# LastFM Recommender
The aim of this exercies is to build an ensemble recommender for music artists, using data made available [here](http://mtg.upf.edu/static/datasets/last.fm/lastfm-dataset-360K.tar.gz).

I'll follow the methods described in [Jeremy Howards video](https://www.youtube.com/watch?v=V2h3IOBDvrA&t=5761s).

This data set is a single table with 350k users organised into the following rows:
- UserID 
- ArtistID 
- ArtistName 
- PlayCount

Not all of the artists have a valid ArtistID, so we will use the artist name as a unique id.

In [3]:
from theano.sandbox import cuda
%matplotlib inline
import utils; reload(utils)
from utils import *
from __future__ import division, print_function

In [4]:
path = 'data/lastfm-dataset-360K/'
fulldata_file = 'usersha1-artmbid-artname-plays.tsv'
data_file = 'fulldata.tsv'
sample_file = 'sampledata.tsv'

def read_fulldata_file():
    return pd.read_csv(path + fulldata_file, 
                       sep='\t',
                       usecols=[0,2,3],
                       names=['user', 'artist','plays'])

def read_sample_file():
    return pd.read_csv(path + sample_file,
                       sep='\t')

# Create the sample dataset of 1000 users
if not os.path.isfile(path + sample_file):
    df = read_fulldata_file()
    users_to_sample = df.user.sample(n=1000)
    rows_to_sample = df[df.user.isin(users_to_sample)]
    rows_to_sample.to_csv(path + sample_file,
                          index=False,
                          sep='\t')

In [5]:
df = read_sample_file()
# df = read_fulldata_file()

First, we need to transform the data somewhat:
- UserID and Artist name to continguous integers
- Playcount value for each (user, artist) tuple into a normalized value representing how much the user likes that artist compared to other artists.

We shall assign each (user, artist) tuple a value representing the fraction of all of that users plays that the artist represents.
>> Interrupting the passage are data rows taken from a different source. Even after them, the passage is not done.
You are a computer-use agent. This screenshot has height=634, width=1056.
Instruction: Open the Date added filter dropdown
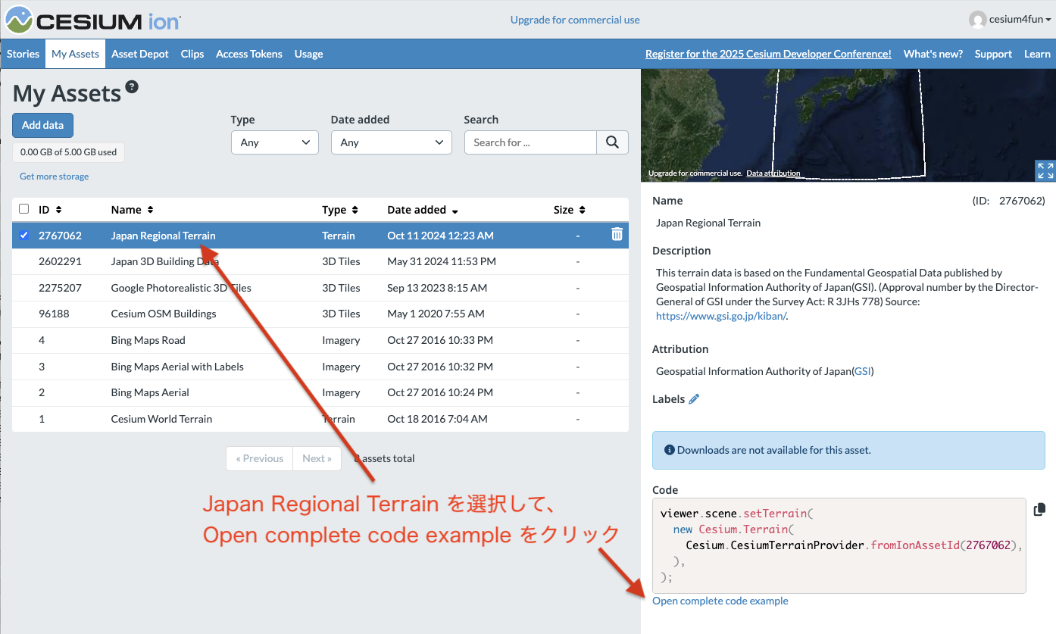pos(391,142)
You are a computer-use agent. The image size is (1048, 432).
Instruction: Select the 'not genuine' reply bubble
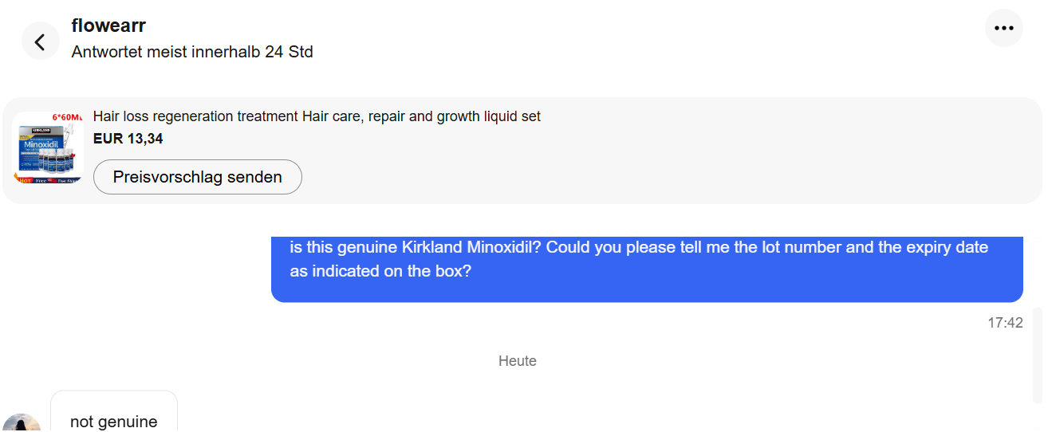[x=114, y=416]
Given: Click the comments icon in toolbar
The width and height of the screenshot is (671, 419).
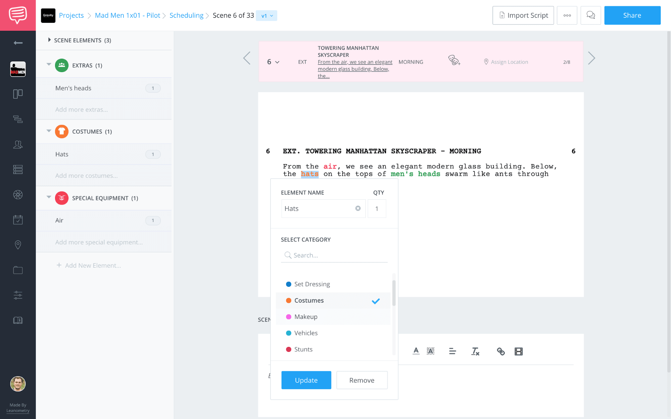Looking at the screenshot, I should click(x=590, y=15).
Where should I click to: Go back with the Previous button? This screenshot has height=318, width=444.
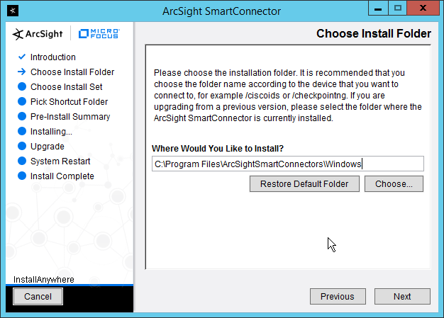338,297
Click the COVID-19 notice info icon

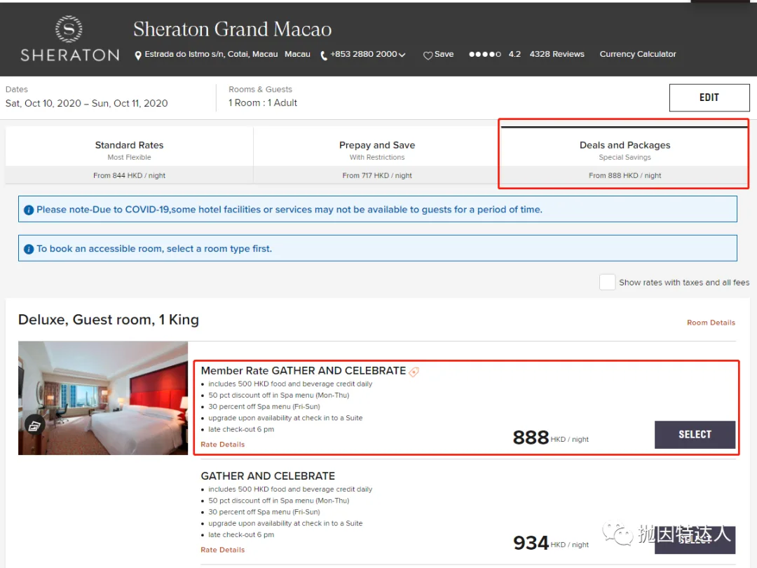pos(29,210)
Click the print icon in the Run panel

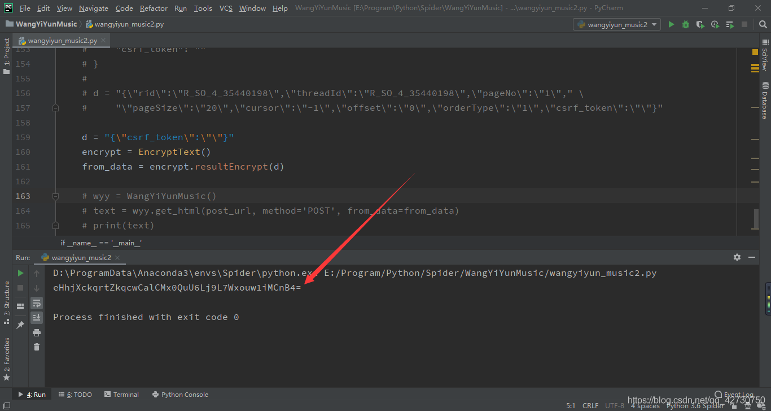37,332
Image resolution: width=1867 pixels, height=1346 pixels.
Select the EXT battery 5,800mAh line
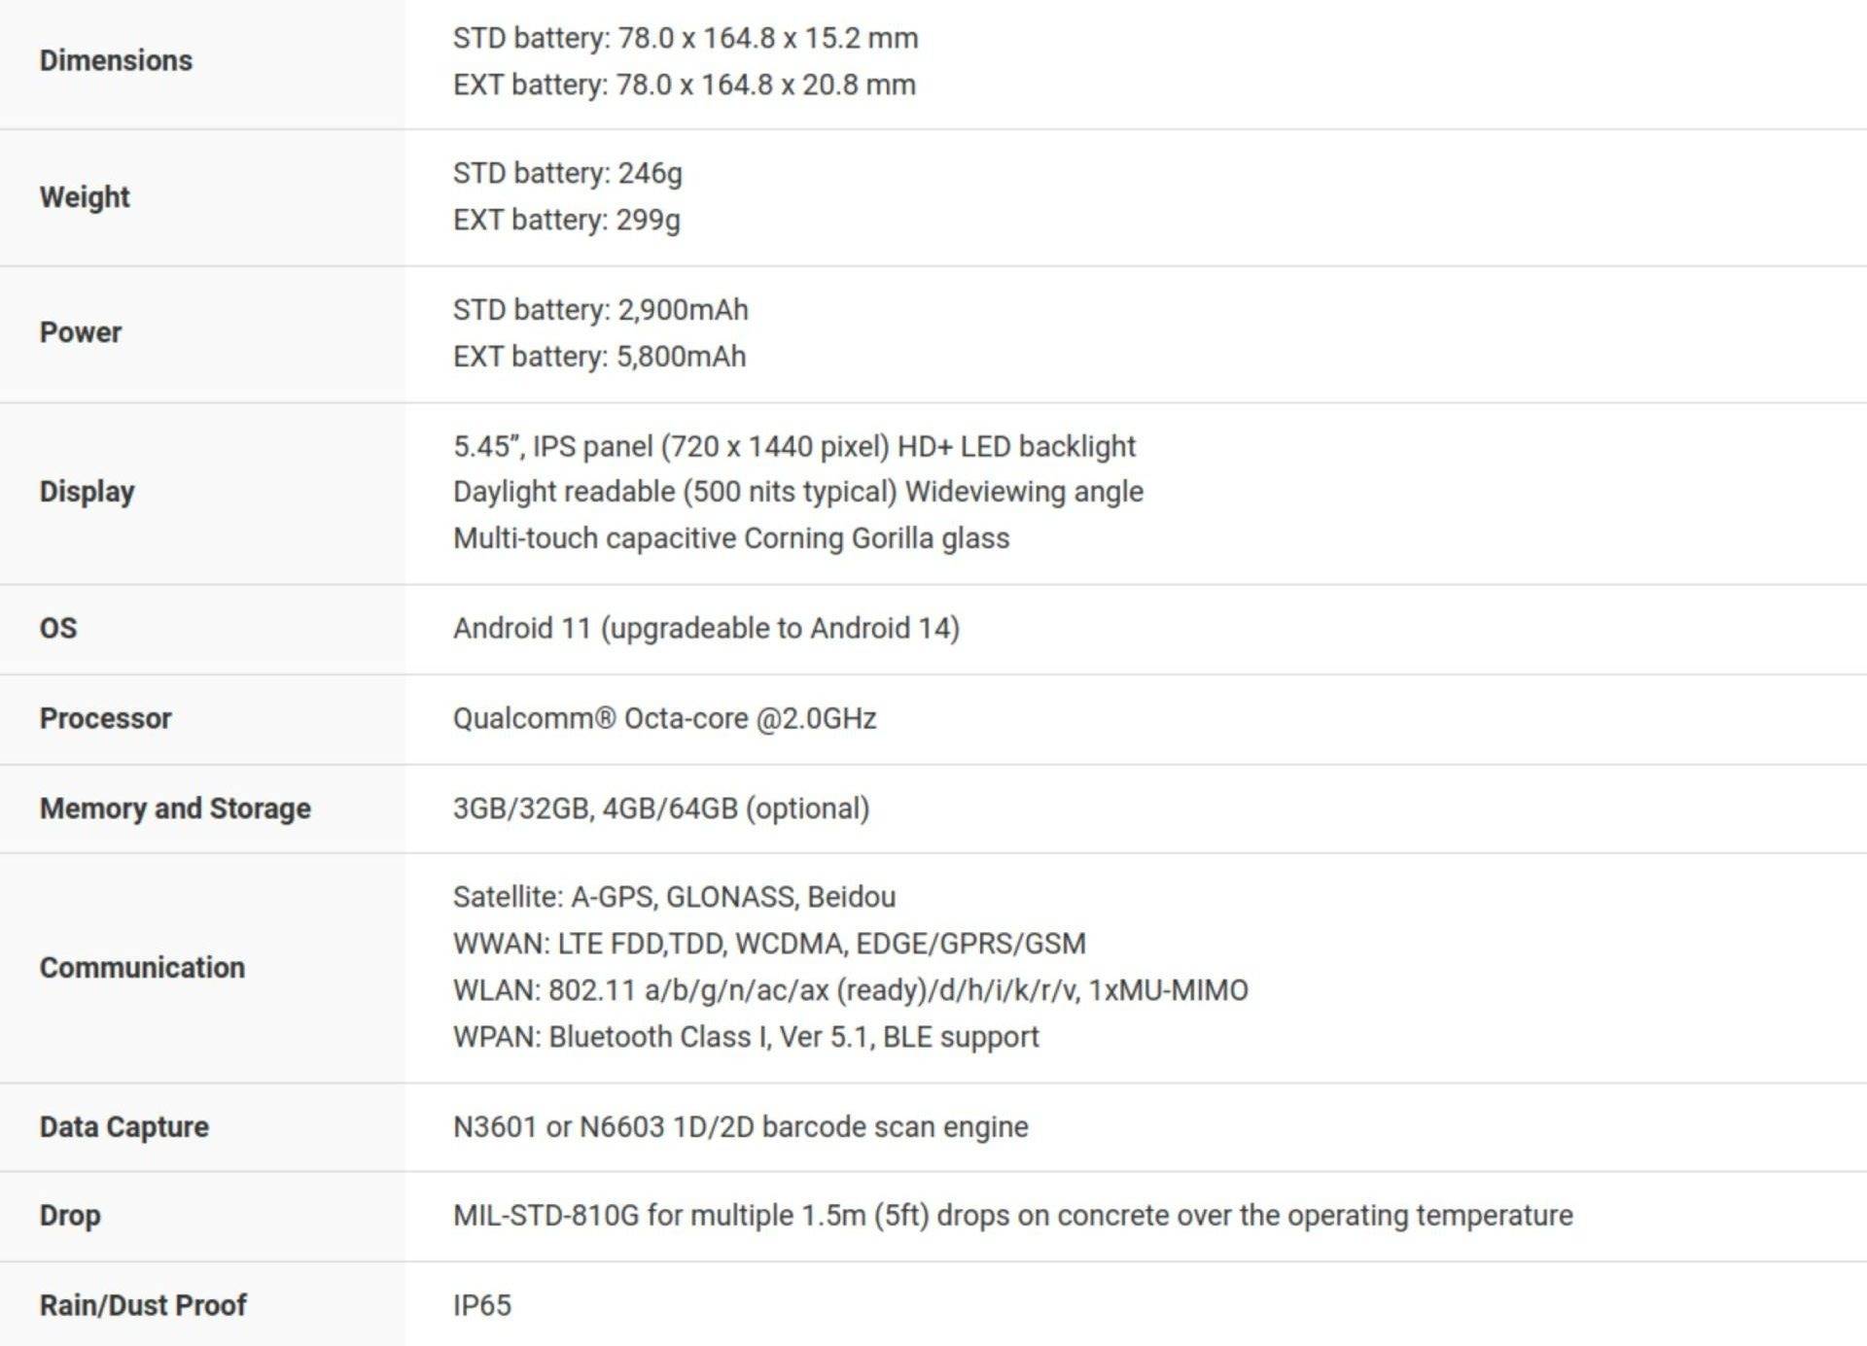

This should then leave the value normalized between 0 and 1.

In [6]:
userid2ids = {o:i for i,o in enumerate(df.user.unique())}
artistid2ids = {o:i for i,o in enumerate(df.artist.unique())}
plays_per_user = df.groupby(['user'])['plays'].sum().to_dict()

def normalize(row):
    row['plays'] = row['plays'] / plays_per_user[row['user']]
    row['user'] = userid2ids[row['user']]
    row['artist'] = artistid2ids[row['artist']]
    return row

norm_df = df.apply(normalize, axis=1)

Now we can decide on a number of latent factors and split it out into training and validation sets. We also create a few variables that we will need later.

In [8]:
n_factors = 40
np.random.seed = 42
msk = np.random.rand(len(norm_df)) < 0.8
trn = norm_df[msk]
val = norm_df[~msk]

n_users = norm_df.user.nunique()
n_artists = norm_df.artist.nunique()
n_users, n_artists

(1000, 15593)

As per the original example, we'll do a quick cross tab table of the top artists and most prolific users to sanity check how we are doing so far.

In [9]:
g_artists = norm_df.groupby('artist')['plays'].count()
top_artists = g_artists.sort_values(ascending=False)[:15]
g_users = norm_df.groupby('user')['artist'].count()
top_users = g_users.sort_values(ascending=False)[:15]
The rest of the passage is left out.